Remédios desviados de hospitais

Ação deflagrada pela Polícia Federal desarticulou quadrilha que atuava em unidades públicas de Pernambuco e da Paraíba, com ajuda de servidores


A Polícia Federal desarticulou, na manhã de ontem, um esquema milionário de desvio de medicamentos de hospitais públicos e venda de remédios falsos que ocorria há pelo menos quatro anos, em Pernambuco e na Paraíba. A quadrilha contava com a participação de funcionários e prestadores de serviço dos Hospitais da Restauração, Agamenon Magalhães, Oswaldo Cruz, Procape, Otávio de Freitas, Getúlio Vargas, Clínicas e da Farmácia do Estado de Pernambuco. Eram eles que desviavam os produtos das unidades hospitalares e abasteciam o esquema. Parte dos envolvidos também negociava medicamentos falsificados contrabandeados do Paraguai.

A Operação Desvio mobilizou 300 policiais federais de seis Estados do Nordeste.

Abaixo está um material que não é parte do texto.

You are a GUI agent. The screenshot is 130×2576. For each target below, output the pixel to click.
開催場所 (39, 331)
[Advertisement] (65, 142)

Dividido em 74 equipes, o efetivo deu início ao cumprimento dos mandados de busca e apreensão e prisão por volta das 4h30 de ontem. Dois dos alvos estavam com remédios de venda controlada em casa e foram autuados em flagrante por tráfico de entorpecentes.

“Tivemos os primeiros informes sobre esse tipo de crime em 2006. Passamos a investigar o esquema e chegamos a realizar dois flagrantes no fim de 2009. A quadrilha funcionava da seguinte forma: os funcionários e prestadores de serviço dos hospitais públicos roubavam os medicamentos e entregavam aos atravessadores. Esses, por sua vez, repassavam os remédios para os distribuidores que vendiam aos consumidores finais”, explicou o superintendente da Polícia Federal em Pernambuco, Paulo de Tarso.

Trinta fiscais da Agência Pernambucana de Vigilância Sanitária (Apevisa) e 25 da Agência Nacional de Vigilância Sanitária (Anvisa) participaram da operação. segundo Jaime Brito, gerente da Apevisa, o grande número de medicamentos falsificados apreendidos é preocupante.

“Encontramos milhares de caixas de remédios contra impotência ou de tarja preta que podem trazer sérios riscos à saúde dos usuários por serem falsificados e consumidos sem prescrição médica. Além disso, fizemos apreensões de medicamentos que precisam de conservação em baixa temperatura que estavam em geladeiras comuns. Outra coisa que pode prejudicar o consumidor”, avaliou Brito.

Entre os medicamentos apreendidos, vários que custam mais de R$ 10 mil, como o antibiótico Ambisome (R$ 14 mil) e o antineoplásico Herceptin (R$ 12 mil).

Os integrantes do esquema vão responder pelos crimes de peculato, formação de quadrilha, receptação qualificada, falsidade ideológica, uso de documento falso, tráfico e associação para o tráfico de entorpecentes.

A Polícia federal não divulgou o nome dos dez presos. A Justiça Federal determinou que o grupo deve permanecer 15 dias sob custódia. O prazo pode ser renovado por mais 15 dias. Os demais detidos foram ouvidos na sede da PF e liberados.